--- Problem description ---
All that is needed is the line in the material below containing "Where should I", plus every line after it, printed exactly.

--- Extracted information ---

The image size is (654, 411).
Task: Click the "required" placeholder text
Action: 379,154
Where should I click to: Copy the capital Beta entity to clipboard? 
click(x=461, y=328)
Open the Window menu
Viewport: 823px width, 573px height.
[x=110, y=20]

--- Written answer ---
Where should I click to: Copy the capital Beta entity to clipboard? 
click(x=461, y=328)
Open the Window menu
Viewport: 823px width, 573px height.
[x=110, y=20]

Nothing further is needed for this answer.